Personal information
- Date of birth: 6 December 1991 (age 34)
- Place of birth: Mons, Belgium
- Height: 1.80 m (5 ft 11 in)
- Position: Forward

Team information
- Current team: Perwez

Youth career
- Mons
- 2008–2010: Feyenoord

Senior career*
- Years: Team / Apps / (Gls)
- 2009–2012: Feyenoord / 0 / (0)
- 2010–2011: → Excelsior (loan) / 8 / (0)
- 2012–2014: La Louvière Centre / 44 / (10)
- 2014–2016: Free State Stars / 15 / (6)
- 2016–2019: Maritzburg United / 44 / (7)
- 2019–2020: Francs Borains
- 2021–: Perwez

= Andréa Fileccia =

Belgian footballer

Andréa Fileccia (born 6 December 1991) is a Belgian footballer who plays as a forward for Perwez.

==Career==
Fileccia left his Belgian youth club Mons in the summer of 2008 to join the Feyenoord Academy in the Netherlands. After playing for Feyenoord's youth teams for two seasons, he joined Eredivisie club Excelsior on loan.
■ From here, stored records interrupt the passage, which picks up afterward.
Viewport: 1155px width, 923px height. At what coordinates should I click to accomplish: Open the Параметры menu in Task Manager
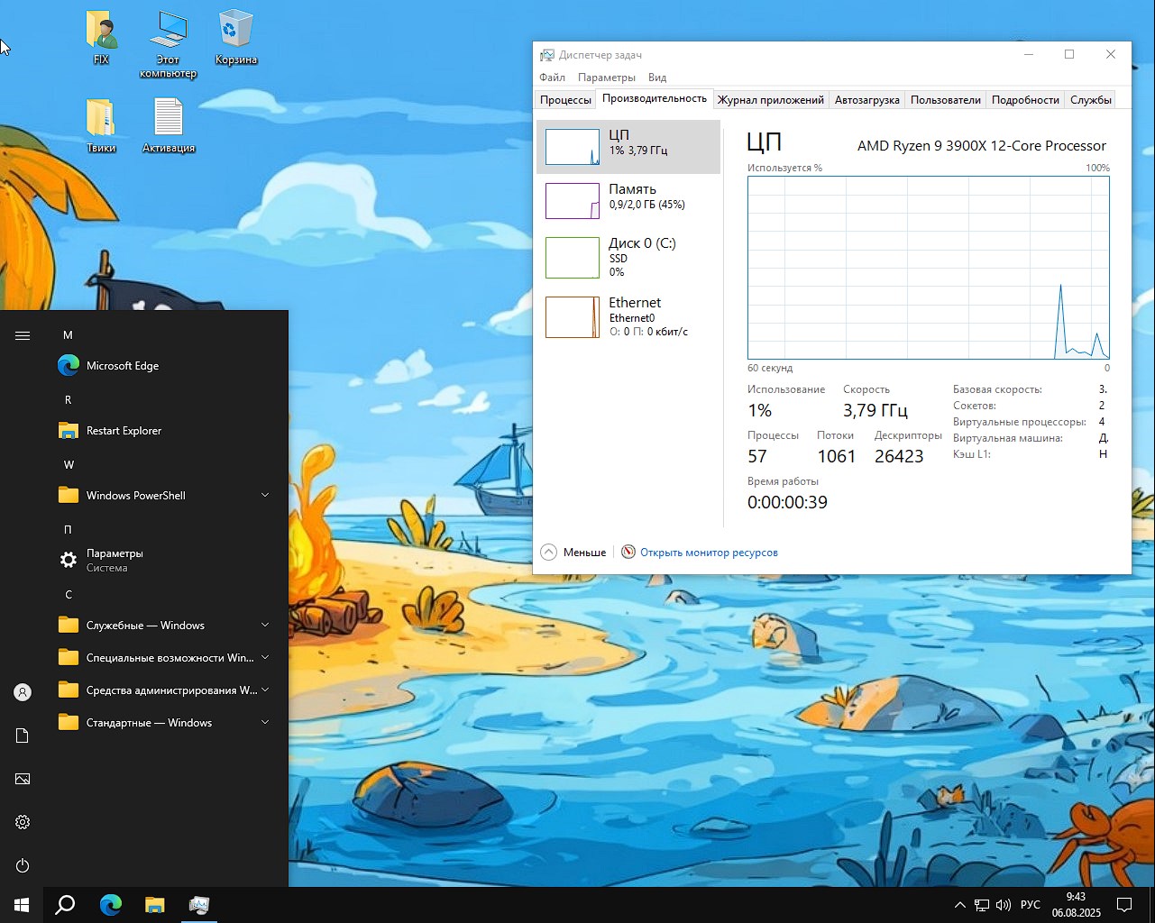click(x=606, y=78)
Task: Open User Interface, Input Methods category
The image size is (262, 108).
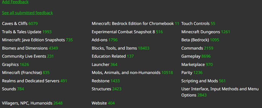Action: 220,89
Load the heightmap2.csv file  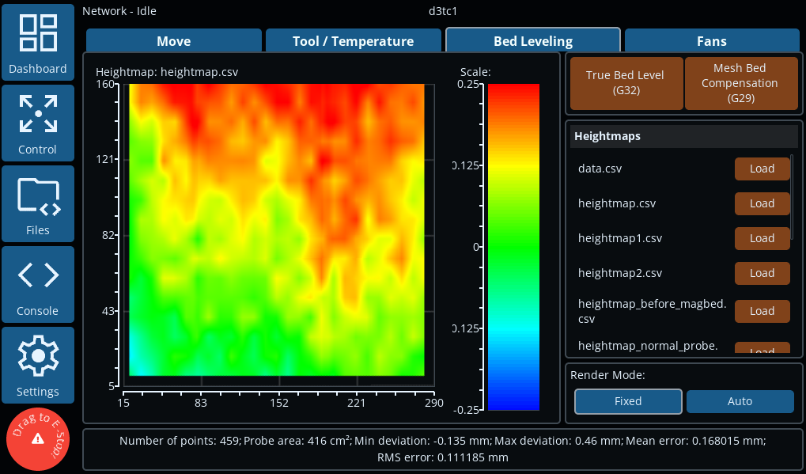pyautogui.click(x=762, y=273)
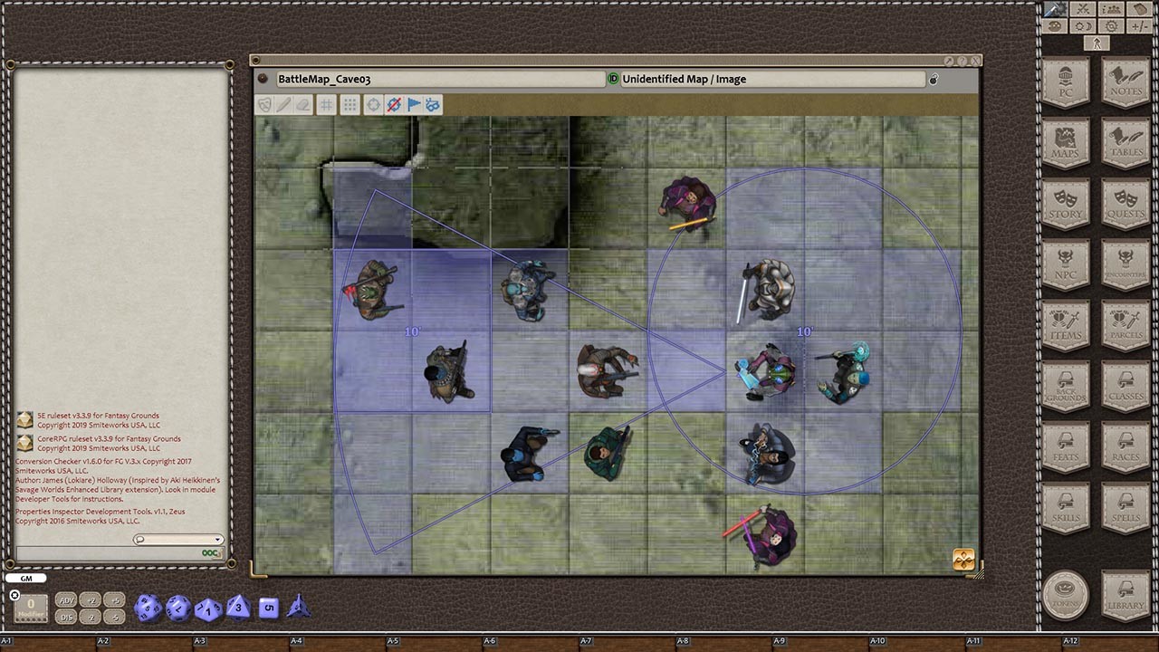Screen dimensions: 1159x652
Task: Pick the blue d20 die
Action: coord(148,608)

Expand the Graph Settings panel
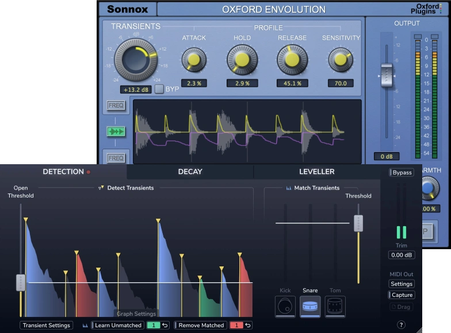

Fileccia made his professional debut for Excelsior on 7 August 2010. He replaced Daan Bovenberg in the 65th minute, but couldn't prevent Excelsior losing the season opening away match against De Graafschap (3–0).

Fileccia joined Maritzburg United on 8 July 2016. He left the club on 20 February 2019.

In March 2021, Fileccia moved to Belgian Second Provincial club Perwez.